Kubrick refused to sugarcoat war and focused on portraying it in as bleak as light as was possible at the time. He puts the audience down in the murk of the trenches, focusing on the mental collapse of these young men as they are faced with death no matter which way they turn. As General Mireau tours the trenches, he comes across a man who has obviously had a mental breakdown. When informed by a soldier that this man is “shell shocked,” Mireau scoffs that such a thing does not exist. Later, Dax sits at a lunch table as two generals discuss how excellent the upcoming executions will be for morale. When the Colonel makes a last-ditch move to save his men by throwing Mireau under the bus, the general only gets punished after the firing squad has done its work. Additionally, it’s seen by his superior that Dax was just playing an ambitious game to steal Mireau’s job, a failure to understand his moral outrage.

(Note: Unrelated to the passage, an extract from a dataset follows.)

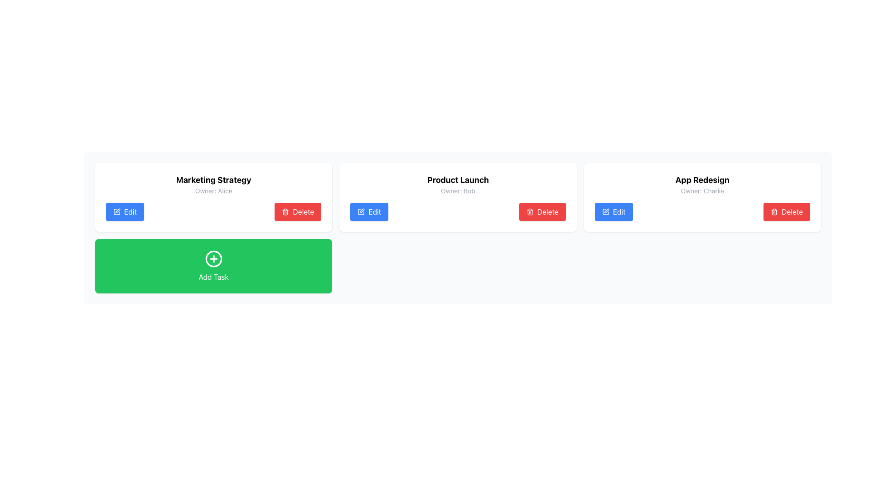 This screenshot has width=870, height=489. What do you see at coordinates (369, 212) in the screenshot?
I see `the blue 'Edit' button with a pen icon to initiate editing` at bounding box center [369, 212].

The core theme of the picture is how institutions allow dangerous ideologies to flourish under the guise of patriotism and honor. Mireau is the perfect picture of that, lamenting in the opening scene how valuable the life of each and every soldier under his command is. Cut to the middle of the film when he is issuing an order to have a frightened unit murdered and then the central conflict of the film, offering three men as sacrificial goats to terrify the others. This is all contrasted in the final scene where a group of French soldiers rowdy and drunk shout for the innkeeper to bring out a German woman he has possibly captured, she most definitely doesn’t look happy to be there. She sings a folksong of which we do not get a translation, but that is the point. The Frenchmen don’t know what she is saying, but her tears and the resonance of her humanity affect them, silencing their chortling and overloading them with emotion. Amid this Hell, Dax begs his men to have a few minutes more, to remember what it feels like not to be on edge thinking about your own death at all times.